Estos dos grupos de alimentos cruciales deben componer juntos aproximadamente la mitad de su plato o el 50% de cada comida. Proporcionan hidratos de carbono, vitaminas, minerales, fibra, agua y antioxidantes que actúan conjuntamente como energía, hidratación, digestión y recuperación/prevención de lesiones. El tamaño de una ración de fruta y verduras con almidón (como el maíz, los guisantes y las patatas) es de aproximadamente un puño, mientras que una ración de verduras es de dos puños.
Hay que dar prioridad a los cereales integrales en la dieta por su mayor contenido en vitaminas, minerales y fibra en comparación con los productos de grano blanco/refinado. Estas fuentes son ricas en carbohidratos, vitaminas, minerales y fibra que aportan recursos sustanciales para la actividad de alta intensidad y la recuperación. Dependiendo del nivel de actividad física, estos alimentos ricos en almidón deben consumirse en cantidades equivalentes a uno o dos puños en cada comida, especialmente las anteriores al ejercicio.

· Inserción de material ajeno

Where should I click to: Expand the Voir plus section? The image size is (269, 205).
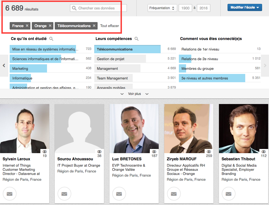(134, 94)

Qué desayunan los deportistas
La buena noticia sobre la alimentación para el deporte es que para alcanzar el máximo nivel de rendimiento no hace falta una dieta especial ni suplementos. Se trata de incorporar los alimentos adecuados a tu plan de fitness en las cantidades correctas.
¿Qué ocurre si los deportistas adolescentes no comen lo suficiente? Sus cuerpos tienen menos probabilidades de alcanzar el máximo rendimiento e incluso pueden descomponer los músculos en lugar de desarrollarlos. Los atletas que no ingieren suficientes calorías cada día no serán tan rápidos y fuertes como podrían ser y podrían no mantener su peso.
Los atletas adolescentes necesitan combustible extra, por lo que suele ser una mala idea hacer dieta. Los deportistas que practican deportes en los que el peso es importante -como la lucha libre, la natación, la danza o la gimnasia- pueden sentirse presionados para perder peso. Pero reducir drásticamente las calorías puede provocar problemas de crecimiento y un mayor riesgo de fracturas y otras lesiones.
Si un entrenador, profesor de gimnasia o compañero de equipo te dice que tienes que ponerte a dieta, habla primero con tu médico o acude a un dietista especializado en deportistas adolescentes. Si un profesional de la salud de tu confianza está de acuerdo en que es seguro hacer una dieta, puede trabajar contigo para crear un plan de alimentación saludable.